One of his biggest joys in coming to Notre Dame was seeing Fr. Gustavo Gutiérrez, a Peruvian priest, often called “the father of liberation theology,” who at the time spent half the year at Notre Dame and the other half in Peru. Paul had read Gutiérrez as a young man when he was first working in Haiti, and the theologian’s ideas—on structural violence, the preferential option for the poor, accompaniment, and more—stayed with Paul for his whole life and infused the work of PIH. As an adult, Paul developed a deep friendship with Fr. Gustavo, and kept a picture of the two of them on his desk. They knew each other’s work well, and decided to publish a book together, In the Company of the Poor: Conversations with Dr. Paul Farmer and Fr. Gustavo Gutiérrez.

I had the privilege to help launch the book, with Paul and Fr. Gustavo on the stage at Notre Dame. From the speakers’ podium, I read from a longish quote from Desmond Tutu extolling the virtues of the book, skipping parts a few parts along the way. “Rarely have two such distinctive and complementary voices,” I read, “been raised together with more heartwarming and instructive results than here In the Company of the Poor.... The book is erudite, fresh…and witty.”

Paul interrupted, loudly enough for the audience to hear: “I thought he said even at turns, witty.”

I looked over at him, surprised. “Did you write that, Dr. Farmer?” I asked.

“No, but it bothered me that there were turns where it wasn’t witty.”

He turned to Fr. Gustavo and wondered aloud if their common project wasn’t more than just “at turns” witty. Fr. Gustavo beamed.

Yes, Paul was witty. But that wasn’t the first of his qualities to stand out. He had a remarkable ability to connect with everyone, and especially students, probably because he was willing to tackle seemingly unsolvable problems and to approach then in such personal and human terms. He lived a life full of hope and action, and he made a lasting impact.

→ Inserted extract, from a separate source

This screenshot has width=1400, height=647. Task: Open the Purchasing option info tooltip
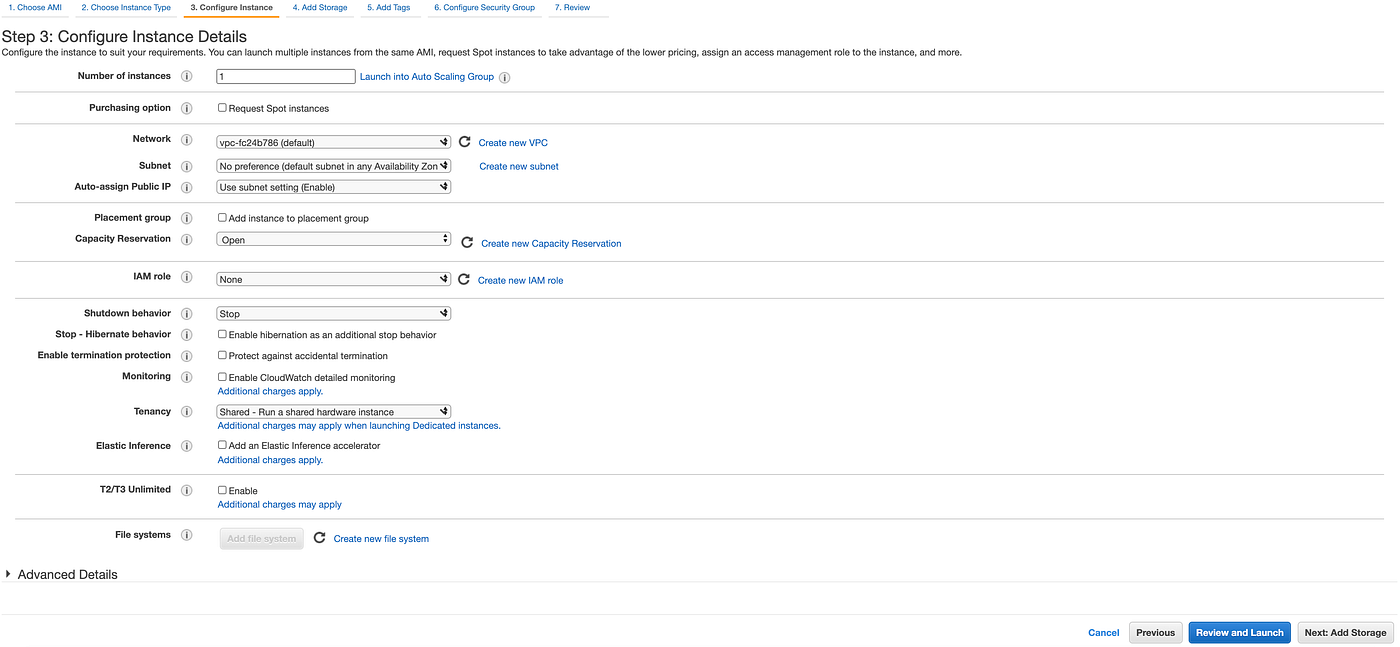point(187,108)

At the end of an evening’s talk in an overflowing auditorium at Notre Dame in 2016, he took questions from students, and then met with hundreds waiting in line after his talk. Many students brought him things to sign, including his own books or well-worn copies of Kidder’s Mountain Beyond Mountains. One student brought her Notre Dame yearbook, another her statistics textbook. Farmers signed them all. “Don’t spend more than 12.4 percent of your time arguing with people,” he told a student who asked how to make a difference. “Spend the rest of your time doing stuff.” “You’re not the Dominic who wrote me an email are you?” he asked another student. I know this because Dominic, now in medical school, just wrote to me. “I didn’t know Dr. Farmer well at all, but I did have a few email exchanges [with him] while I was at Notre Dame and chatted with him after one of the discussions he led…. I was struck then by him remembering me despite us only having a brief email interaction…. I remember Dr. Farmer as being one of the first people I’d met who I thought ‘my life would be well lived if I live like he’s lived.’”

So many people I know were changed by him and reimagined their own lives after meeting him—or just reading about his life and work. They changed majors, committed their lives to working with the most vulnerable, thought differently about what was and wasn’t possible. He accompanied so many, so well, and connected them with a vision of something larger and better, “the refashioning of our world.” And he did it with imagination, intelligence, and joy. My heart aches for this loss.

Steve Reifenberg teaches at the Keough School of Global Affairs at the University of Notre Dame. He has collaborated with Partners In Health (PIH) since 1996 and is a member of PIH’s Board of Trustees.